→ Assignment
In the records below, find each line holding the word "computer" and copy it.

*** Begin section ***

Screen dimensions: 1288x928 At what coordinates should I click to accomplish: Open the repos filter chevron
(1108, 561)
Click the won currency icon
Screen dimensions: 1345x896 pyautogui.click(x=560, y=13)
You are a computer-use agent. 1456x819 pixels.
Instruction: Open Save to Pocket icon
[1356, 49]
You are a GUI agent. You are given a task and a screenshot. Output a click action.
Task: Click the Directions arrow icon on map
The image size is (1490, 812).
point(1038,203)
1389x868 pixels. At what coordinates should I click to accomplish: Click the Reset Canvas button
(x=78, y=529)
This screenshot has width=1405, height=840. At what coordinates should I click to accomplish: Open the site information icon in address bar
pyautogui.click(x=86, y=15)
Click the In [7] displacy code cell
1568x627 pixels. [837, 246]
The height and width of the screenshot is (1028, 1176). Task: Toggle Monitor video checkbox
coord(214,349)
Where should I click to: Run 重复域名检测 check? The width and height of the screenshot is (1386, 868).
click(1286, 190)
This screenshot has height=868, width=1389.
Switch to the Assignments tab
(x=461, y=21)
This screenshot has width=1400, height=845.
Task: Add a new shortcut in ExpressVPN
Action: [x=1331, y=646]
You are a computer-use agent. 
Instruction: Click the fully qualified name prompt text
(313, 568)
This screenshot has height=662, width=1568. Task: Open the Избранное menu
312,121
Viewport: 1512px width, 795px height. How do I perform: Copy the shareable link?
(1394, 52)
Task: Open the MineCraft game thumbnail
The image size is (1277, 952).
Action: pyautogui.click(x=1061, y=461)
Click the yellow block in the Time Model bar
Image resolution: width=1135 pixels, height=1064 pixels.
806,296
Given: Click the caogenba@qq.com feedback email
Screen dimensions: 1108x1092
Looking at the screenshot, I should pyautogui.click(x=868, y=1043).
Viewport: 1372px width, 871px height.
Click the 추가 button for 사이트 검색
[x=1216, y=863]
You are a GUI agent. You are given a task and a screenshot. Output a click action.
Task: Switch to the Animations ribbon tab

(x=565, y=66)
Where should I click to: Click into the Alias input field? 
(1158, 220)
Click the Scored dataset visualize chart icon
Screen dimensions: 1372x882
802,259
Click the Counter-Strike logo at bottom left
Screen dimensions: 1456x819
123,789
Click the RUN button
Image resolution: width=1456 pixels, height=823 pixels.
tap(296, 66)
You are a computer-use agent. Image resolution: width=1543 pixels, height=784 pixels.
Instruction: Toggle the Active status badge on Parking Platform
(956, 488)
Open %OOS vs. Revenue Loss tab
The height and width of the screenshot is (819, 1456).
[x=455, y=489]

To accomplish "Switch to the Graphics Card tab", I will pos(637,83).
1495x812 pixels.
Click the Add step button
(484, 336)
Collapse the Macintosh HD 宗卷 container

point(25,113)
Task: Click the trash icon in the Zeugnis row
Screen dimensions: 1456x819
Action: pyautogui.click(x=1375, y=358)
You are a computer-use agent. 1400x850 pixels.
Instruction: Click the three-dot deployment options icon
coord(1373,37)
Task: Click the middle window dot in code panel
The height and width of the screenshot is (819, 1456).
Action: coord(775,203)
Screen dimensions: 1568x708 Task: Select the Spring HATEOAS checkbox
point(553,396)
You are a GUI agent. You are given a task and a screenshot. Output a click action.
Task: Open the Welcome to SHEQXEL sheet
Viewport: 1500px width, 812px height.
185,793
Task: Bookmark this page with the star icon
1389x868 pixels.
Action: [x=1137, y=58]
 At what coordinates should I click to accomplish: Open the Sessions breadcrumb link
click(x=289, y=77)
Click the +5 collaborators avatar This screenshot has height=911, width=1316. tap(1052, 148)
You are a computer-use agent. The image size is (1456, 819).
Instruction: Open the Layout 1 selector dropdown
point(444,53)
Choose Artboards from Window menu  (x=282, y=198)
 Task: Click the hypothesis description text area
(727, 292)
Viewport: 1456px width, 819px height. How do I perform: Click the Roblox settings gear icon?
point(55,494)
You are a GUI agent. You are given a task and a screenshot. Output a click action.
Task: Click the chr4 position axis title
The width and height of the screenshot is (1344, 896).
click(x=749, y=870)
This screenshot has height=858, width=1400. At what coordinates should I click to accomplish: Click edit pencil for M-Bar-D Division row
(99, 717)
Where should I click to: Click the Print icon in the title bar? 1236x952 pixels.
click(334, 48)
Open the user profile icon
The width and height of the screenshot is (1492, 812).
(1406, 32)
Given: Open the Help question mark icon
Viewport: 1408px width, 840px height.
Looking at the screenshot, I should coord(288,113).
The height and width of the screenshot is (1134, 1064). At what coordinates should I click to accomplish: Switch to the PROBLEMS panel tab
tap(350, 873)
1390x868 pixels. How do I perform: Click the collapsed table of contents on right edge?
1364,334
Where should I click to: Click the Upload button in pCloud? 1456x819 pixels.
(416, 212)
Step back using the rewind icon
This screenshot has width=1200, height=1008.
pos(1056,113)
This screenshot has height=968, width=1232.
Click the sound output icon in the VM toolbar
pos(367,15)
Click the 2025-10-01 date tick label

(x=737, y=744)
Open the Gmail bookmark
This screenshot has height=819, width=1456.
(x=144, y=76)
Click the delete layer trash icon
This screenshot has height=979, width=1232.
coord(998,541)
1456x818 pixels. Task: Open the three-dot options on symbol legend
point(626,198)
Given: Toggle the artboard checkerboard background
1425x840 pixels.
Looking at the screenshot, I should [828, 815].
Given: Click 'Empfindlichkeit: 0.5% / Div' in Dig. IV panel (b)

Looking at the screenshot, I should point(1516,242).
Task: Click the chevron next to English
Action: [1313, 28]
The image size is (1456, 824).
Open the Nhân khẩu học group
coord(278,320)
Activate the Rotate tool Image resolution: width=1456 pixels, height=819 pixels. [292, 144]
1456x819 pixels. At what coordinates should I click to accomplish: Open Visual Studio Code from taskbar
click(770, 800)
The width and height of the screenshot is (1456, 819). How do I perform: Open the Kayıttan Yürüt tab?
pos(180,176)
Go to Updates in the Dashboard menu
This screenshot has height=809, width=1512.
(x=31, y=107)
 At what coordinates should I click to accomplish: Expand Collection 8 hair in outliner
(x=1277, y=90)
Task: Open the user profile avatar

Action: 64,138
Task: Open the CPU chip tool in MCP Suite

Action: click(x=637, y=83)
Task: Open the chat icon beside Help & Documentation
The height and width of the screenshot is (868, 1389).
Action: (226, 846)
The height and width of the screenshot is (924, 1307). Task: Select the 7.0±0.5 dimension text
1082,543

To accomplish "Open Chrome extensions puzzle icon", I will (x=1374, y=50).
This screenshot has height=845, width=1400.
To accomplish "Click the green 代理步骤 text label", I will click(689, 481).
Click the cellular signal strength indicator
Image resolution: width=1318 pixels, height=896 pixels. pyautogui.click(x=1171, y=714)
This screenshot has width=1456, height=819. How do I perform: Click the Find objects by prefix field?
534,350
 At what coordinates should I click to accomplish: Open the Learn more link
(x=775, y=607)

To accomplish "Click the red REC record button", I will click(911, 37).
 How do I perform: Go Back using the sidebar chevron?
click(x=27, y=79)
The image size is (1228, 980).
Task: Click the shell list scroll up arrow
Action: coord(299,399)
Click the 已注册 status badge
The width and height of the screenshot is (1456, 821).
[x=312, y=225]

*** End section ***

→ The answer
You are a computer-use agent. 1456x819 pixels.
You are a computer-use agent. 
You are a computer-use agent. Image resolution: width=1543 pixels, height=784 pixels.
You are a computer-use agent. 1400x850 pixels.
You are a computer-use agent. The image size is (1456, 819).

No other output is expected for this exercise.